Umberto Boccioni, Unique Forms of Continuity in Space, 1913, cast 1972, bronze, 117 x 87 x 36 cm (Tate)
As Britain continued to expand as an empire at the beginning of the 20th century, the Edwardian Era–or the reign of King Edward VII–saw art undergo dramatic changes. Edward was partly responsible for a surge in popularity of the art of Continental Europe as a result of his many travels. Meanwhile the age of the Titanic, a time of glorious voyages and glamourous machines, captured the imagination of the Futurists and their British counterparts the Vorticists, who created fragmented and dynamic paintings and sculptures, expressing the movement and energy of the modern world. Umberto Boccioni's Unique Forms of Continuity in Space, with its windswept suggestion of speed, inspired British artists like Christopher Richard Wynne Nevinson and David Bomberg to produce their own dynamic works. And other mediums like cinema and photography further encouraged artists to try to capture and visualise the essence of movement.
But this celebration of speed and machine power came to a quick close as the First World War erupted in the autumn of 1914. Emblematic of its time is Sir Jacob Epstein's Torso in Metal from "The Rock Drill", a shockingly futuristic figure cast in heavy bronze, its long warlike head peering out from an armoured body balanced upon a massive pneumatic rock drill. But the mechanised violence that accompanied the outbreak of WWI gave Epstein cause to rethink his sculpture, and so he removed the brutal lower half and presented only the torso.
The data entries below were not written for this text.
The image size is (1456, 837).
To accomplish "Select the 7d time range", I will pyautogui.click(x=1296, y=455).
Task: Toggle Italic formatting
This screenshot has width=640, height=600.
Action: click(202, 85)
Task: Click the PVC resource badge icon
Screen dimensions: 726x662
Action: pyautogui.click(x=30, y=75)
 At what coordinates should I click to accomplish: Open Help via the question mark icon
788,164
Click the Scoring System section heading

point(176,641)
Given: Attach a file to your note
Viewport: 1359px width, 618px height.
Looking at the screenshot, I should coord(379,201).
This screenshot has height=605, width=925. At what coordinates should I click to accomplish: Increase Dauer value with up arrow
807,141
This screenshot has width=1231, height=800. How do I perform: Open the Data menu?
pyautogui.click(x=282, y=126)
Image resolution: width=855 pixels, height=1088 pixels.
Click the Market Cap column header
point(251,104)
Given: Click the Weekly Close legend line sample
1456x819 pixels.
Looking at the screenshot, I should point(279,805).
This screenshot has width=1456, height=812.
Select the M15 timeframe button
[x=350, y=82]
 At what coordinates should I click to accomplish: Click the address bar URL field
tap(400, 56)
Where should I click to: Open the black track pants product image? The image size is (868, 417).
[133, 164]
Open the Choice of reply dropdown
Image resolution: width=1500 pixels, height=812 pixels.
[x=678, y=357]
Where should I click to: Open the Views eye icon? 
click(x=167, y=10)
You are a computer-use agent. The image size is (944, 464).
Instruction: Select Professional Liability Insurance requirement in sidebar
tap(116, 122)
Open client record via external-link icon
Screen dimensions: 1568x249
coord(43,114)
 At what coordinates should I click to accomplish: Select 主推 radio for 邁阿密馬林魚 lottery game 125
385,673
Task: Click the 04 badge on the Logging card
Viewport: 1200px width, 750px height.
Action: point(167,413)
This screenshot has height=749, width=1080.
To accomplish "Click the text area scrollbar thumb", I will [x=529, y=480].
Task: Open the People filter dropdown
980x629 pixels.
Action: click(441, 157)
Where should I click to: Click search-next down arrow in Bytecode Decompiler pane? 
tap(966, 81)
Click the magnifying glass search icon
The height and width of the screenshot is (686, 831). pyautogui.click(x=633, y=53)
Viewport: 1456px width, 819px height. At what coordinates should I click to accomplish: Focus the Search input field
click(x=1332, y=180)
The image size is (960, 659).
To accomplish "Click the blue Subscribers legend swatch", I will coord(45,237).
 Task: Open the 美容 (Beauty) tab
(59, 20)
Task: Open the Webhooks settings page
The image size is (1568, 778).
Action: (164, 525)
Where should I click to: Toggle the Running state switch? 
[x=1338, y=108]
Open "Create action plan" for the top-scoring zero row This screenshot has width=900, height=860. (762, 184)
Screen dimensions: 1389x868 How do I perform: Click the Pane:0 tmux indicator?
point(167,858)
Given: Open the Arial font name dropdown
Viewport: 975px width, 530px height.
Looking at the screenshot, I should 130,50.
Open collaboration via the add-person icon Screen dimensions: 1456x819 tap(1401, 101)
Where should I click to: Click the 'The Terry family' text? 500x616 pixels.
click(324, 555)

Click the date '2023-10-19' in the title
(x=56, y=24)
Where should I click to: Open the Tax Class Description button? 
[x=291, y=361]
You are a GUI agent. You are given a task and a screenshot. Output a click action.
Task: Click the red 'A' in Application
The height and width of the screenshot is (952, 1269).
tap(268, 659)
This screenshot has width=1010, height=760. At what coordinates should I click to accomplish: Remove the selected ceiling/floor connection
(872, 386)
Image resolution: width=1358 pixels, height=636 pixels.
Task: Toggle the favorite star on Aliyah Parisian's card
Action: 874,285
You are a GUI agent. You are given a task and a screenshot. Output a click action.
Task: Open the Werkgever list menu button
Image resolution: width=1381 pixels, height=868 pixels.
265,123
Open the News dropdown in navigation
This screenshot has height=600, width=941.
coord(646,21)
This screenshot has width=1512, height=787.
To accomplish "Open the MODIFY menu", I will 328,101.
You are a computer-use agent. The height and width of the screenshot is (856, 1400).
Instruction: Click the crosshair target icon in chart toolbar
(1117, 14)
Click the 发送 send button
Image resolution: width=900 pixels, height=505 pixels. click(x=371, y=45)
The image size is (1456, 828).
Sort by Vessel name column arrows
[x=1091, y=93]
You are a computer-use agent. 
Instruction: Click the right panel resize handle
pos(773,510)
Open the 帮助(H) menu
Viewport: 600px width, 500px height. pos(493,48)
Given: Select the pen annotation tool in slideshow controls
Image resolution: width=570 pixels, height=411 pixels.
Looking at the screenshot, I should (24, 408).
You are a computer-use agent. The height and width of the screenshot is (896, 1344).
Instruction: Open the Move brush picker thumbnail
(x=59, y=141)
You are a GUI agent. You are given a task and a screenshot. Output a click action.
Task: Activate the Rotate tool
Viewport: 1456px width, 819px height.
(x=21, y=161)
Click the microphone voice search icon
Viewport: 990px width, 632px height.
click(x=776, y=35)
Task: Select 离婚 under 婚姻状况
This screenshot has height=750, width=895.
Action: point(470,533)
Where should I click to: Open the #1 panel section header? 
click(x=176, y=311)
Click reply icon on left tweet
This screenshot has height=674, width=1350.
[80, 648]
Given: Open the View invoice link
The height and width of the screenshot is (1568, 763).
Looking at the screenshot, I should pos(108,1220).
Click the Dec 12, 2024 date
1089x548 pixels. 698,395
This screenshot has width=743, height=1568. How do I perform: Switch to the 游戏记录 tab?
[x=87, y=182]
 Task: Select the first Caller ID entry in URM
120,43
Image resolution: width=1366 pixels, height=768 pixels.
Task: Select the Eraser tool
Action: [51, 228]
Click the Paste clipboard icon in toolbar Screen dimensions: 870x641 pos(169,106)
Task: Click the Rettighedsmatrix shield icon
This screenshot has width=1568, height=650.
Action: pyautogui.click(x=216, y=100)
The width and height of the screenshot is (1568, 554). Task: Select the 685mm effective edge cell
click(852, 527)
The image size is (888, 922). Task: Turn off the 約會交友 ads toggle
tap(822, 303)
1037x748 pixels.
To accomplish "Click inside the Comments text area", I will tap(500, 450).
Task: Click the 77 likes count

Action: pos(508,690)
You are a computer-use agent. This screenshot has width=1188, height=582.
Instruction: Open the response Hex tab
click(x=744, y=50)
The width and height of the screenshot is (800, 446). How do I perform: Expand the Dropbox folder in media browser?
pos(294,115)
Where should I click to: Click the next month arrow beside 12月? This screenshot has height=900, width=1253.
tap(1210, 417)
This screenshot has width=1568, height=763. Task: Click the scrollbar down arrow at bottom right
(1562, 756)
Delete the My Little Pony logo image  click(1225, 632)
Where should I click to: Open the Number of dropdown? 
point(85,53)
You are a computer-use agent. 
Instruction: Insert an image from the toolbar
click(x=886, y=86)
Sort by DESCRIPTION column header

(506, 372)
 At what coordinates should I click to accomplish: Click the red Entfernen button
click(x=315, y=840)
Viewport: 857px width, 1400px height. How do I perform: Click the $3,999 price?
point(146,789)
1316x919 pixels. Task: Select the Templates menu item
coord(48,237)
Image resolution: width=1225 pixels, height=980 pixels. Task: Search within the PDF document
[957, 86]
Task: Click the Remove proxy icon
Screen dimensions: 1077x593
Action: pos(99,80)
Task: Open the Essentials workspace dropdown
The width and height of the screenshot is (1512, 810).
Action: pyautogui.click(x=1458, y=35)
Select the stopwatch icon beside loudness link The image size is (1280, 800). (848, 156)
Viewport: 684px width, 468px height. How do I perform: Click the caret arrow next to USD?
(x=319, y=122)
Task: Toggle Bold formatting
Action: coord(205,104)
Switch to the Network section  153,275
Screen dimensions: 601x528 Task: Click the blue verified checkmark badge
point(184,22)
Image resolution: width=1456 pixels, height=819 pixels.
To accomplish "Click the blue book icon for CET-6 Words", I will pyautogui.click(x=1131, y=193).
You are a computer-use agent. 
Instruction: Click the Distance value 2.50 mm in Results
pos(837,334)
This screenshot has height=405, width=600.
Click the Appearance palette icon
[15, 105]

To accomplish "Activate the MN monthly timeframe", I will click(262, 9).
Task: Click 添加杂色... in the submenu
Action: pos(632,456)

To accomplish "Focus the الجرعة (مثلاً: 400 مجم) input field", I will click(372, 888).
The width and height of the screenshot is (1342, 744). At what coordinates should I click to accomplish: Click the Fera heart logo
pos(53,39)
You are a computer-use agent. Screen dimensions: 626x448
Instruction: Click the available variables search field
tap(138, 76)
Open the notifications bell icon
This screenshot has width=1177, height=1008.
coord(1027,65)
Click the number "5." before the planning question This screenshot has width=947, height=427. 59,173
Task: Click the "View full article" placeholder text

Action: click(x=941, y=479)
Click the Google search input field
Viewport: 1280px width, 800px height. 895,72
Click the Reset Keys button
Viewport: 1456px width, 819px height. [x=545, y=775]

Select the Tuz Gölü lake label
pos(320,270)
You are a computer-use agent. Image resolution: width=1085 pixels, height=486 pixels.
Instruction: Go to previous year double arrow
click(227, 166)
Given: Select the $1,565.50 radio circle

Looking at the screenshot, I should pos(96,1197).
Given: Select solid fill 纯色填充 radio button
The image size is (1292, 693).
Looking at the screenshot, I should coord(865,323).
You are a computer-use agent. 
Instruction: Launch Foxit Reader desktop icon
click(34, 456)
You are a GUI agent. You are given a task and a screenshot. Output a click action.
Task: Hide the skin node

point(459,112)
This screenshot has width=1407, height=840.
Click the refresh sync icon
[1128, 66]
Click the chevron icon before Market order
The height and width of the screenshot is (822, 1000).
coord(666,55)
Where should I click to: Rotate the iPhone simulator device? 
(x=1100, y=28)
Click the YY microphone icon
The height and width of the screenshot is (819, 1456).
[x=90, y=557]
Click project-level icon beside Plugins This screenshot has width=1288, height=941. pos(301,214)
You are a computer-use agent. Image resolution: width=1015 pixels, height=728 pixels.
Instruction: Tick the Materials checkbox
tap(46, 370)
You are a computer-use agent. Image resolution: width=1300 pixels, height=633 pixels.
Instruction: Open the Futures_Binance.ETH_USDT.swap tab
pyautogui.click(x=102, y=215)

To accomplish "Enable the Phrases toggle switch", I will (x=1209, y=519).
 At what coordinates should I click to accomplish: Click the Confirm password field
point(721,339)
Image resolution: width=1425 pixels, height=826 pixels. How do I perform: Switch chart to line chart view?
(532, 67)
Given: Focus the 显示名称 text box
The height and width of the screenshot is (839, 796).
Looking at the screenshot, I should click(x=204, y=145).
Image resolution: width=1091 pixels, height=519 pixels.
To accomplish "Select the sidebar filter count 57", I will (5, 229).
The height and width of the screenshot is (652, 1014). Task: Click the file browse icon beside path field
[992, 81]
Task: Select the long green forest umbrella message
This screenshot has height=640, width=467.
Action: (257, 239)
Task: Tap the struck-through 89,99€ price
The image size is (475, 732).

Once towering and powerful, the cut-off figure became a different kind of symbol, a victim of the violence of modern life.
David Bomberg's 1914 painting The Mud Bath is similarly uncanny–its jagged Futuristic figures are meant to represent visitors to an east London steam bath, but its title and broken forms can't help but evoke the scramble of trench warfare that constituted much of the war. Bomberg's painting also speaks strongly to the artist's Jewish identity, as the traditional steam bath (or schvitz) is a communal and spiritual element of Jewish life. Other artists like Mark Gertler and Leon Kossoff also painted images that evoked Jewish life and identity as seen from a migrant's perspective.
David Bomberg, The Mud Bath, 1914, oil paint on canvas, 154 x 224 cm (Tate)
This and the many other works of art made in Britain during WWI, even the images of revelry and everyday life, were inflected with the melancholy that descended over the country during the war. As the conflict came to an end in 1919 with the Treaty of Versailles, debates between the radical avant-garde and the art establishment came to the fore, as modern artists tried to pave the way forward for art in the wake of tragedy.
In the years between the two World Wars, the debates raged around the appropriate response art should have to war–and to the rise of fascism in 1930s Europe. Each artist had his or her own response to this imperative. This time saw the creation of art in a variety of styles, from intentionally naive and nostalgic painting to pure abstraction–but what linked them together was a shared belief in the life-affirming qualities of art, despite it all.
Christopher Wood, Zebra and Parachute, 1930, oil paint on canvas, unconfirmed: 45 x 55 cm (Tate)
Christopher Wood's Zebra and Parachute from 1930 took a surrealist approach to capturing the spirit of the time, creating an incongruous image by placing a zebra in a slick modernist construction. His painting shows the hopeful and even playful attitude of art in the years between the wars, using both zebra and building as symbols of the new and exotic, of things yet to come. But the tiny figure in the background hangs limp and lifeless from its parachute and gives the painting an eerie sense of foreboding.
This, of course, was just before the outbreak of the Second World War in 1939, before destruction was unleashed upon Europe and the world yet again. Radical artists like Piet Mondrian and Naum Gabo fled Nazi persecution and political unrest on the continent and settled in London, bringing with them modernist principles of art and design and strengthening links with the avant-garde in Britain. Art made in the 1940s, in Britain and around the world, once again found itself up against the questions it had faced only a few decades earlier. Does culture have the power for good, and how do we move forward, both in art and life? British artists responded with art that presented visions of pessimism, optimism, devastation and utopian ideals, statements of brutality and kindness, all of which were different answers to the same questions. They pushed the boundaries of their materials and craft. And they planted the seed for a new, post-war art for the coming decades.